Getting To The Next War is Going to be Tough: Why Military Transportation is so Important
Of all the challenges America's military faces, the one least susceptible to a fiscal or technological fix is geography. The vast oceans that protected the United States from attack for much of its history are a major logistical problem when the military needs to get to a foreign conflict fast. That's one reason why so much of the joint force was forward deployed in Eurasia during the Cold War -- military planners knew they couldn't react quickly to communist aggression if warfighters needed to be transported all the way from the Western Hemisphere.
Today, though, the network of bases and troop deployments that once ringed the Sino-Soviet periphery has largely been dismantled, and the recent actions of countries like Turkey and the Philippines suggest wartime access to other countries' facilities can't be assumed. Thus military transportation will play a central role in determining whether the United States wins future wars in Eastern Europe, the Middle East or the Western Pacific.
The National Defense Transportation Association spent several days this week discussing the challenges that presents at its annual meeting in Saint Louis. The reason it chose Saint Louis for the conclave is that the U.S. Transportation Command is headquartered nearby at Scott Air Force Base in Illinois, and Transcom (as it called) is the nerve center for all military movements worldwide. Transcom commander General Darren W. McDew didn't try to sugar-coat the challenges that his command faces in the current environment.
General McDew thinks that strategic lines of communication into future war zones will be subject to interdiction by adversaries, and that logisticians need to start thinking more seriously about the possibility of wartime attrition. He also thinks that future enemies aren't going to conveniently arrange their operations to conform with the jurisdictional boundaries of U.S. regional commands around the world.

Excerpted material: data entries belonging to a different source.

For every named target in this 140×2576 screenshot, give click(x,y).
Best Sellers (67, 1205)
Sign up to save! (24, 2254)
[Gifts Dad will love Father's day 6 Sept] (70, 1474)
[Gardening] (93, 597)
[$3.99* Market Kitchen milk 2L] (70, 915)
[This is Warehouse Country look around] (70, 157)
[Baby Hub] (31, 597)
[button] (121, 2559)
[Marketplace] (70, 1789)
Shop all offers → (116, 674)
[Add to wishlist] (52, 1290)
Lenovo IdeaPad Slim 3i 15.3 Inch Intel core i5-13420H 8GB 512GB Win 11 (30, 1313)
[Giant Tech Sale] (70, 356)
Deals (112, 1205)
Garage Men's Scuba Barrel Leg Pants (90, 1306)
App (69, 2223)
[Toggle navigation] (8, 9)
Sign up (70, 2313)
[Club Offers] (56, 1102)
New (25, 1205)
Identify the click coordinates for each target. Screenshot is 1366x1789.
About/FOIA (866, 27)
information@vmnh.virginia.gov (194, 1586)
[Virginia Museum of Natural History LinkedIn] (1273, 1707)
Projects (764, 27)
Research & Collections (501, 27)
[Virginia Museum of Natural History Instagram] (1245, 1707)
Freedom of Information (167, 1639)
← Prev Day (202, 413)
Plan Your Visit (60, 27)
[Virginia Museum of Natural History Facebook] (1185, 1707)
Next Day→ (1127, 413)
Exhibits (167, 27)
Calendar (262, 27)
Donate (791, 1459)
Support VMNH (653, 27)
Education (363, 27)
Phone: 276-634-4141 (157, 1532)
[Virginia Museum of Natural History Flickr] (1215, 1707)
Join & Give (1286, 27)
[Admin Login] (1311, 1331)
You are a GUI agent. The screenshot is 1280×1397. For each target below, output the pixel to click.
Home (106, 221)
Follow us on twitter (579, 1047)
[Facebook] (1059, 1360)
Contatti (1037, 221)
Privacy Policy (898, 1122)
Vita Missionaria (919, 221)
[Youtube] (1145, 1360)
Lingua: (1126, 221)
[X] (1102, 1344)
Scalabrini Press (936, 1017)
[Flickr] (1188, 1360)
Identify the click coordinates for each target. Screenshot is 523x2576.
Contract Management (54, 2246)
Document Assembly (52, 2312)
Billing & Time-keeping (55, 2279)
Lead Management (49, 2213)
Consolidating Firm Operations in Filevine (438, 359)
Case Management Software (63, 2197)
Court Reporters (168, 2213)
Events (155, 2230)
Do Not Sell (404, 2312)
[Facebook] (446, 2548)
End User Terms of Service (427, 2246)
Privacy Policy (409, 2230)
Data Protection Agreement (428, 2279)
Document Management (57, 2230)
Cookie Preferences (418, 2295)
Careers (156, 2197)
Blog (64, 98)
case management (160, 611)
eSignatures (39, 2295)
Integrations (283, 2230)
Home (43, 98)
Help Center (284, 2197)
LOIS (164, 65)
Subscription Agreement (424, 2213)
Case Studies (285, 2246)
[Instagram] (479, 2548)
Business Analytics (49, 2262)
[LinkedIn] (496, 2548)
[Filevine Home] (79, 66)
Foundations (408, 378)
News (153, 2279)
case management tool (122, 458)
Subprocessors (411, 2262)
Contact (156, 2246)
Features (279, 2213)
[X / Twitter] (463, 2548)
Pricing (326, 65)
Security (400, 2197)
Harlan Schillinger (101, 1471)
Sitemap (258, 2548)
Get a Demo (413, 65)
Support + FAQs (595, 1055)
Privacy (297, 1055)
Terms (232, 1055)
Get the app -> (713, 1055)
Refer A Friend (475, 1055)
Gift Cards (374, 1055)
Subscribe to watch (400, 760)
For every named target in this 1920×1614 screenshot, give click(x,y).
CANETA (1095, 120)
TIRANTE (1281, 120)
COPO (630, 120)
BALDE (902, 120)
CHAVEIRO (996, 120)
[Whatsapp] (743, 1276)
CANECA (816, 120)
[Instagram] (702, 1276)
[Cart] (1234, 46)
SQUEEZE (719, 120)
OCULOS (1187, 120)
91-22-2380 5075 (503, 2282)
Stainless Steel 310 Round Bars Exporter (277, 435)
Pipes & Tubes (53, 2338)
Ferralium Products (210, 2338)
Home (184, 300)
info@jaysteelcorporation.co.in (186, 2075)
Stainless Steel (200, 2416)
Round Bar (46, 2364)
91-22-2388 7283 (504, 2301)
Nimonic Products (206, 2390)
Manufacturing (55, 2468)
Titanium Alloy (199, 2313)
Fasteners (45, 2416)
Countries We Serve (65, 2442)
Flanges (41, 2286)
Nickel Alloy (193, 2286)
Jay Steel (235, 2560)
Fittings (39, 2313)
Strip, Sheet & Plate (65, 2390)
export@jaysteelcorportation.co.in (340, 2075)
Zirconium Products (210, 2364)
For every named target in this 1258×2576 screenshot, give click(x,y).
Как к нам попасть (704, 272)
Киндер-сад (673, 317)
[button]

Fighting will spill across regions in a fashion that requires hard choices about which commands get what resources when.
And McDew is worried about cybersecurity. Unlike the Pentagon's other eight unified commands, McDew has to rely heavily on commercial companies to accomplish his missions, and cyber protections are uneven from company to company in the sector. When the U.S. was directing most of its military efforts toward the defeat of rag-tag insurgents in the Middle East, cybersecurity wasn't all that big a concern. But if the enemy is Russia or China, network security could determine whether the war effort succeeds or fails.
McDew has a lot of experience at dealing with such challenges. He previously led the Air Force's Mobility Command co-located with Transcom at Scott AFB, and he has experience flying most of that command's planes-- both airlifters and aerial-refueling tankers. But as the four-star head of the military's single manager for all global transportation, he has to integrate planning and execution for all air, sea and ground movements.
That includes a lot of players, from the Air Force's mobility community to the diverse participants in the Navy's Military Sealift Command to the Army's Surface Deployment and Distribution Command. Because it isn't feasible to organically sustain all the assets needed to project the joint force overseas in wartime, each of these commands must deal with a host of private-sector participants in accomplishing its missions. For instance, the Navy has agreements with U.S.-flag ocean cargo companies, and the Air Force relies on a "civil reserve air fleet" of jetliners operated by commercial carriers.
Even in peacetime, it wouldn't make much sense for the defense department to carry out most of its cargo movements using high-priced military personnel and dedicated distribution channels, so it's a rare day that there aren't hundreds of commercial truckers and rail cars moving materiel around the country. General McDew's job is to make sure all these moving pieces mesh seamlessly, and to be ready if the joint force has to surge overseas to remote war zones on short notice.
However, cyber threats are not the only challenge making his job more difficult. One problem is that modern war doesn't unfold as a series of sequential steps, the way traditional conflicts did. All of the phases in a conflict today may unfold simultaneously, forcing logisticians to respond in an ad hoc fashion that bears little resemblance to war plans of the past. When you don't know what the enemy is going to throw at you next, it is difficult to allocate scarce transportation assets efficiently.